§ Prompt: Every line in the records below that holds the word "computer" is to be copied.
#####
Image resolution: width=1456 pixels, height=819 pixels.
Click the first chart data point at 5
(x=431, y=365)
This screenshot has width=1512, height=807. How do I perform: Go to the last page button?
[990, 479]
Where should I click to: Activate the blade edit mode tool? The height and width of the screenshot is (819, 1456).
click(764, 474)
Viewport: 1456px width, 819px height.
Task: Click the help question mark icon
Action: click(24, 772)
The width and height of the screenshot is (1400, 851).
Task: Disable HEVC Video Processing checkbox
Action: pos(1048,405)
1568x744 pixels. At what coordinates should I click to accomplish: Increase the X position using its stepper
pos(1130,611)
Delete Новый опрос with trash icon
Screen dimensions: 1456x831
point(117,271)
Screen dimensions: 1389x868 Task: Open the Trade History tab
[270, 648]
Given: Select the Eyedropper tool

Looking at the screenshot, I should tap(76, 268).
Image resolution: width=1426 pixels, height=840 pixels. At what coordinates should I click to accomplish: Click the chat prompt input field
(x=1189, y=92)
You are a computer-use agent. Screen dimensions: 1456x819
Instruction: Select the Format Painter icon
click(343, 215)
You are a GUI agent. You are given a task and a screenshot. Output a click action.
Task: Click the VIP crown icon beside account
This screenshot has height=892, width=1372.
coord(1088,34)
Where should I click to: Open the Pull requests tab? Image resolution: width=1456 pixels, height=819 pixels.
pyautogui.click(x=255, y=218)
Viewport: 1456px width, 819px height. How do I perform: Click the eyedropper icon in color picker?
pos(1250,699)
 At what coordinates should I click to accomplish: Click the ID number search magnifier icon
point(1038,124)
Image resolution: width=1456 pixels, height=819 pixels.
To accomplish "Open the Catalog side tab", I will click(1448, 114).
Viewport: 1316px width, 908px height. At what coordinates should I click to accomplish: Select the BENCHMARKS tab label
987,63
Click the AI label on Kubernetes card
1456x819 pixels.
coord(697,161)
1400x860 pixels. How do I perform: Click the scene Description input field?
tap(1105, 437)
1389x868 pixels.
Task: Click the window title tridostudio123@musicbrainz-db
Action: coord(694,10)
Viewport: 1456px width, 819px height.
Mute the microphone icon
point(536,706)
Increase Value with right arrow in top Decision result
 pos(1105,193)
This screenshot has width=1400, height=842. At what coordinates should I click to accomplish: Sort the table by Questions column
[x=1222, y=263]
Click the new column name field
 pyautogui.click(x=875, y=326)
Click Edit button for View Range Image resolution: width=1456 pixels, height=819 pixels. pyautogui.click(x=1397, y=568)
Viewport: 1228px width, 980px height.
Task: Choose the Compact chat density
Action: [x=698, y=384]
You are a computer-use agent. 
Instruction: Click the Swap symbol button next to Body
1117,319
#####
§ Answer for the task:
You are a computer-use agent. Screen dimensions: 1456x819
You are a computer-use agent. 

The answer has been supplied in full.